Montreal AI Ethics Institute

Democratizing AI ethics literacy

A survey on adversarial attacks and defences

May 26, 2022

🔬 Research Summary by Max Krueger, a consultant at Accenture with an interest in both the long and short-term implications of AI on society.

[Original paper by Anirban  Chakraborty, Manaar Alam, Vishal Dey, Anupam Chattopadhyay, Debdeep Mukhopadhyay]


Overview:  Deep learning systems are increasingly susceptible to adversarial threats. As a result, it is imperative to evaluate methods for adversarial robustness.


Introduction

Deep learning systems are increasingly susceptible to adversarial threats. With the widespread adoption of these systems in society, security poses a significant concern. Attacks on these systems can produce catastrophic failures as communities increasingly rely on input from machine intelligence to drive decision-making. This paper provides a detailed discussion on the types of attacks deep learning systems face and potential defenses against such attacks. “Adversaries can craftily manipulate legitimate inputs, which may be imperceptible to the human eye,” the report states. In other words, these attacks are not apparent and have high consequences.

Key Insights

Attack Surface

A machine learning system can be broadly categorized as four principle components: data collection, data transfer, data processing by a machine learning model, and action taken based on an output. This paradigm represents the attack surface for which an adversary may compose an attack.

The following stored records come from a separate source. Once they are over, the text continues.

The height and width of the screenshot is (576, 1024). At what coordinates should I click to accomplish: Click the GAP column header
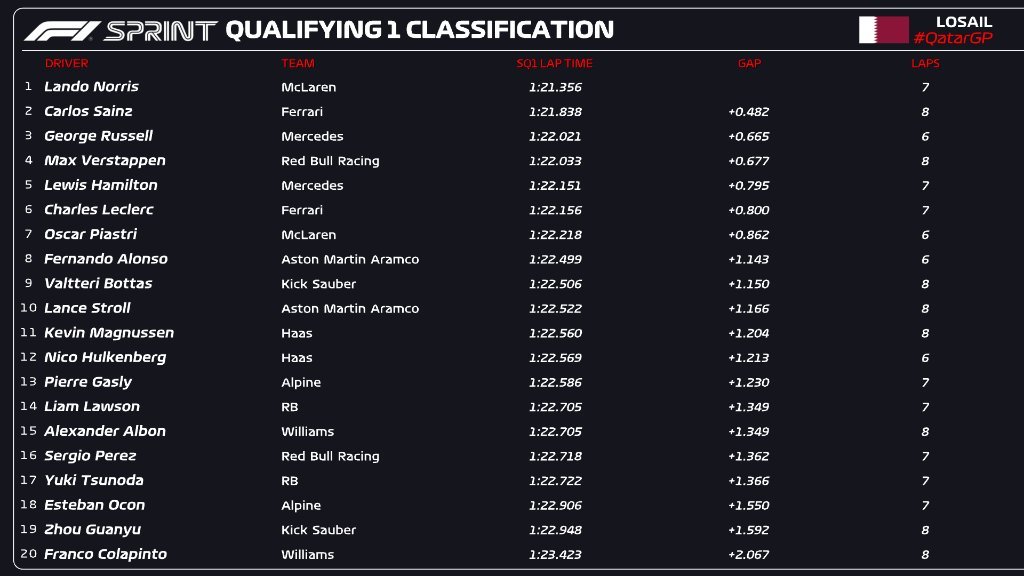[x=749, y=64]
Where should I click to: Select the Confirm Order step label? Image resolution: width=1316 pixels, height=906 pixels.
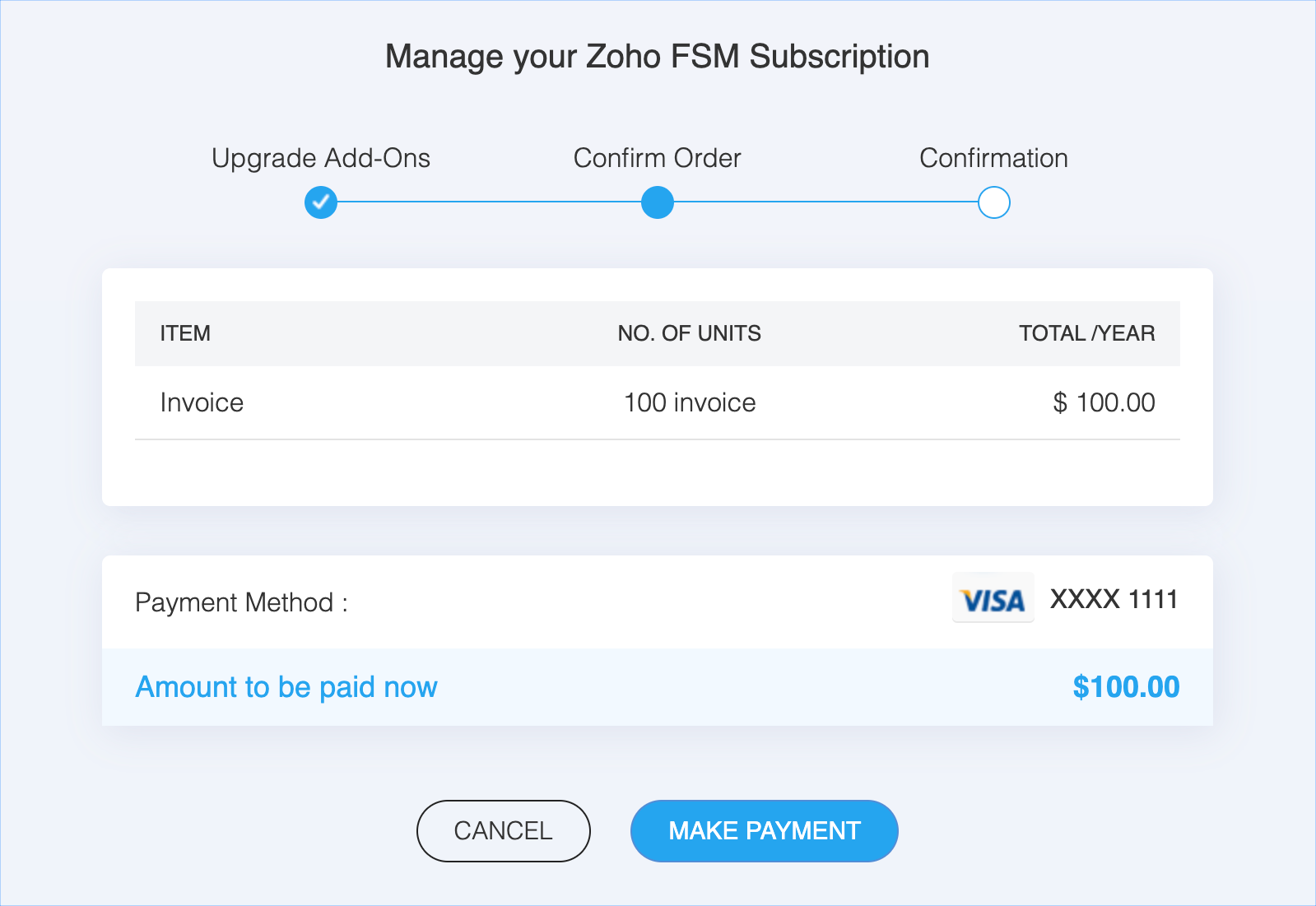[657, 158]
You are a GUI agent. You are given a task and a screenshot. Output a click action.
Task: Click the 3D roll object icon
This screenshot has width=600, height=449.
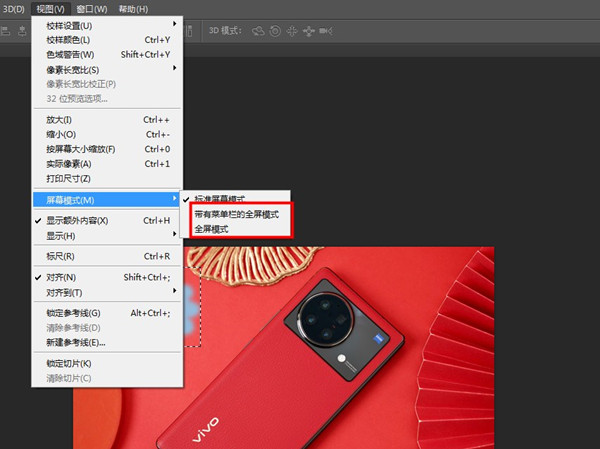[x=274, y=31]
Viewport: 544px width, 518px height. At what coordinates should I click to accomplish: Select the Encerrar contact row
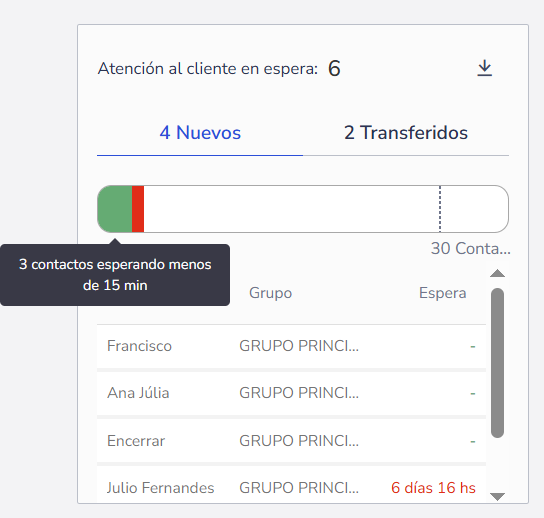(x=291, y=441)
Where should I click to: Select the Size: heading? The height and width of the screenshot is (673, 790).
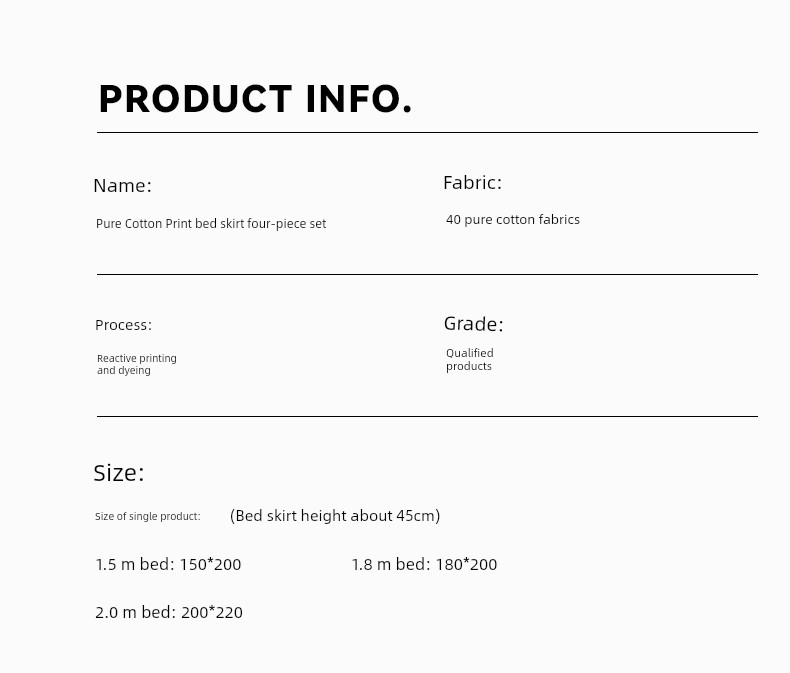[119, 473]
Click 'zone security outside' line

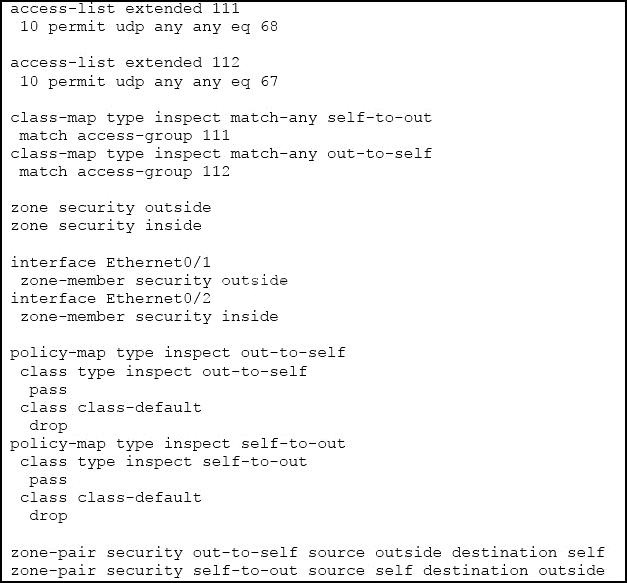coord(111,208)
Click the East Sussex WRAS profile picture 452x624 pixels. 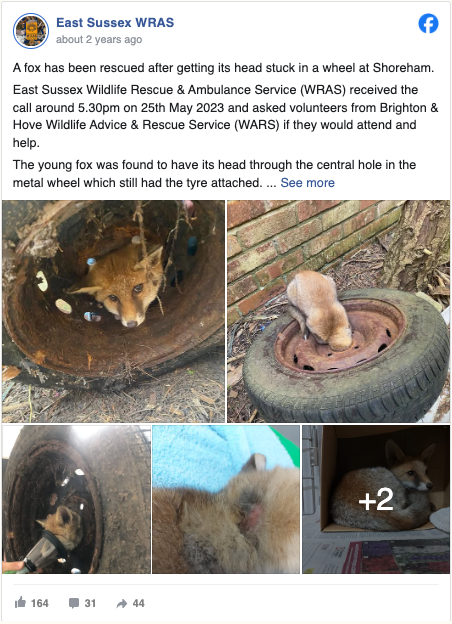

The authors identify three primary attack vectors:

  1. Evasion attack – The adversary tries to evade the system by adjusting malicious samples during the testing phase. Evasion attacks are the most.
  2. Poisoning attack – The adversary attempts to inject crafted data samples to poison the system, compromising the entire learning process. Poisoning attacks take place during model training.
  3. Exploratory attack – The adversary attacks a black-box model to learn as much about the underlying design as possible.

Adversary Capabilities

The capabilities of an adversary are based on the amount of knowledge available at the time of the attack. For example, if the attacker has access to the underlying dataset, the adversary can execute training phase attacks such as injecting corrupt data into the training dataset, modifying the training data, or logic corruption – physical corruption of the learning algorithm.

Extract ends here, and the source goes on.